As patrulhas ideológicas, termo que Cacá Diegues cunhou quase 30 anos depois, fazem parte da história brasileira, como muitos outros eventos bons e maus. Não se pode dizer que o golpe militar de direita tenha existido e o patrulhamento cultural de esquerda, não. Quase todos os depoimentos contidos no filme, de Nelson Motta a Chico Anysio, confirmam isso – e apontam para a necessidade de se explorar mais a fundo esse episódio da nossa história recente.

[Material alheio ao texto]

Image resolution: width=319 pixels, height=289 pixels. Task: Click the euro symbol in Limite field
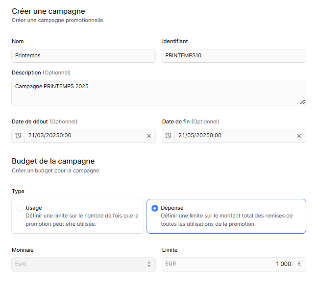pyautogui.click(x=299, y=264)
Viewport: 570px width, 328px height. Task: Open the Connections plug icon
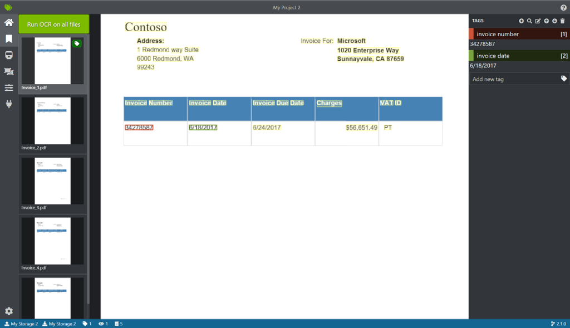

Chico lembra que não se conhece uma pessoa que tenha sido dedurada por Simonal. Mièle desafia alguém a citar um cantor melhor do que ele. O arquivo recolhido pela produção confirma isso. Tal arquivo possivelmente seria maior se os realizadores tivessem concedido mais alguns minutos ao filme. Meu prazer em assisti-lo teria sido ainda maior, mas isso é irrelevante.
O fato é que, seja pelo artista que foi Simonal, seja pelo que a demolição meteórica de sua carreira representou para o estudo da estrutura de poder na produção e difusão artística brasileira - um episódio do qual seus protagonistas e os estudiosos ainda evitam falar - Simonal – Ninguém Sabe o Duro que Dei deveria no mínimo ter exibição obrigatória em todas as aulas sobre a história recente do Brasil.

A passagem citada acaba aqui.